Coinbase CEO Brian Armstrong has hinted that the exchange may delist Tether’s USDT stablecoin if upcoming U.S. legislation enforces stricter compliance measures. Speaking to The Wall Street Journal, Armstrong noted that future regulations could require stablecoins to be backed solely by U.S. Treasury bonds and undergo frequent audits.
Although Tether already holds a significant portion of reserves in Treasury bonds, it also diversifies with Bitcoin and gold, which could conflict with potential new laws.
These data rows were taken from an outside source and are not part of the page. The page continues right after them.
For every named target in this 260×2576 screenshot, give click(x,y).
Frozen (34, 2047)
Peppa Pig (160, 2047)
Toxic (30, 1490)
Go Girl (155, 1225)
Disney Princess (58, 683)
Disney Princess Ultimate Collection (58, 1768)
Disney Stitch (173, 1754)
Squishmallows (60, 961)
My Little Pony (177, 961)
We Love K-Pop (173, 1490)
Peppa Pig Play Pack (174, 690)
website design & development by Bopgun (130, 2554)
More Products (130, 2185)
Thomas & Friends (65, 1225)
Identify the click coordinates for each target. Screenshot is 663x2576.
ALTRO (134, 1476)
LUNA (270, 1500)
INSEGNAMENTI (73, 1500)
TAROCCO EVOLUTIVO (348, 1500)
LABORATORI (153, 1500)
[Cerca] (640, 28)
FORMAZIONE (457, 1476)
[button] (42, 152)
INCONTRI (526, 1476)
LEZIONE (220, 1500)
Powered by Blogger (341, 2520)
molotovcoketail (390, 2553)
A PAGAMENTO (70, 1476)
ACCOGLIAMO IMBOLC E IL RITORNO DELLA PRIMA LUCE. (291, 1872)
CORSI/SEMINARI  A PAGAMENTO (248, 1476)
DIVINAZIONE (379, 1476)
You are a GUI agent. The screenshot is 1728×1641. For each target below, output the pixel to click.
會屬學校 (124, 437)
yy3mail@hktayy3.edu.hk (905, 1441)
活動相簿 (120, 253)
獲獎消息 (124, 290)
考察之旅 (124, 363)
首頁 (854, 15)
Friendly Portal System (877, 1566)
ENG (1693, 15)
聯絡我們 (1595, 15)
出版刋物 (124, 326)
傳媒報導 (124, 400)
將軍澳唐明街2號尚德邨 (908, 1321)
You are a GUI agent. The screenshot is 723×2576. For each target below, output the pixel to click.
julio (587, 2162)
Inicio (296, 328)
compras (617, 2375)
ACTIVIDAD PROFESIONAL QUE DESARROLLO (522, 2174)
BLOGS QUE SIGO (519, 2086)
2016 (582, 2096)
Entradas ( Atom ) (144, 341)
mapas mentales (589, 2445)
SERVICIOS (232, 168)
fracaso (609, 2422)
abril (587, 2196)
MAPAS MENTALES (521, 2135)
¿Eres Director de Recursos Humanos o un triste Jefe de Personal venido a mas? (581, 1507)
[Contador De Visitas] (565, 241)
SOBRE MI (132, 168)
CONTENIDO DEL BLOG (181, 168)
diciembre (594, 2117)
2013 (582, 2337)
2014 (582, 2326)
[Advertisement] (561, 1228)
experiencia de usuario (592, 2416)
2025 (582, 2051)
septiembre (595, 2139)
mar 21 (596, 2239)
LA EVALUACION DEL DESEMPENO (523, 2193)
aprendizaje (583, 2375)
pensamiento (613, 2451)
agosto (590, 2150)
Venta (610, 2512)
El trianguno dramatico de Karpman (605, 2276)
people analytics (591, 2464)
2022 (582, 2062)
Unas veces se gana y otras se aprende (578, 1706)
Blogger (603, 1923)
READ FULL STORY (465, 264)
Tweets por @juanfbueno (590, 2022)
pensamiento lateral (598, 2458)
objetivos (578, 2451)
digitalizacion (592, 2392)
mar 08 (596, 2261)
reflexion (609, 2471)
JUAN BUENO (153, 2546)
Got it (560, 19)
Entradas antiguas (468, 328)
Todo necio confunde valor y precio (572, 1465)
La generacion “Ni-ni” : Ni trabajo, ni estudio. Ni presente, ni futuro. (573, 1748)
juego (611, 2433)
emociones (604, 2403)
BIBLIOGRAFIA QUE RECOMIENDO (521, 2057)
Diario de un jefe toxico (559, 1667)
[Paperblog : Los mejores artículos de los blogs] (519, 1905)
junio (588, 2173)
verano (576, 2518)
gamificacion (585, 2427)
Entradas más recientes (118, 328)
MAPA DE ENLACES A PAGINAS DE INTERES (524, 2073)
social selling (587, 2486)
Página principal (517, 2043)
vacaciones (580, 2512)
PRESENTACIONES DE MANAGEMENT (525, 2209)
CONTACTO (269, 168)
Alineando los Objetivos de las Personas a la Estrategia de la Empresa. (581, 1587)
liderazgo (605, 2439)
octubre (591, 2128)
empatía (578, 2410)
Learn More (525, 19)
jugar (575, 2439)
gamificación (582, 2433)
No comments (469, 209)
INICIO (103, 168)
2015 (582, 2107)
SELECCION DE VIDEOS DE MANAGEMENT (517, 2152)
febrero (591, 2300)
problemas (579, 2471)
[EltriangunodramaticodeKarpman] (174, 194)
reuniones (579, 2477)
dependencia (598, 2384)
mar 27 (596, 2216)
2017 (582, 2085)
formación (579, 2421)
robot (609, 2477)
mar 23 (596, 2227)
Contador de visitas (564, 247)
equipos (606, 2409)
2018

The European Union’s MiCA framework has already placed heavy restrictions on stablecoin issuers, and a similar approach in the U.S. could severely impact Tether’s operations. Armstrong highlighted that two Senate bills targeting stablecoin regulations have been introduced, raising concerns for non-U.S. entities.
Meanwhile, Coinbase’s strategic partnership with Circle positions USDC as a strong competitor to USDT, potentially benefiting from tighter regulations.
With Tether facing regulatory challenges, the market may shift in favor of Ripple’s RLUSD and Circle’s USDC. Reports suggest Trump recently held a closed-door meeting with Ripple, fueling speculation that RLUSD could gain a stronghold in the $200 billion stablecoin market.
If new policies weaken USDT’s dominance, RLUSD and USDC may emerge as top contenders in the evolving stablecoin landscape.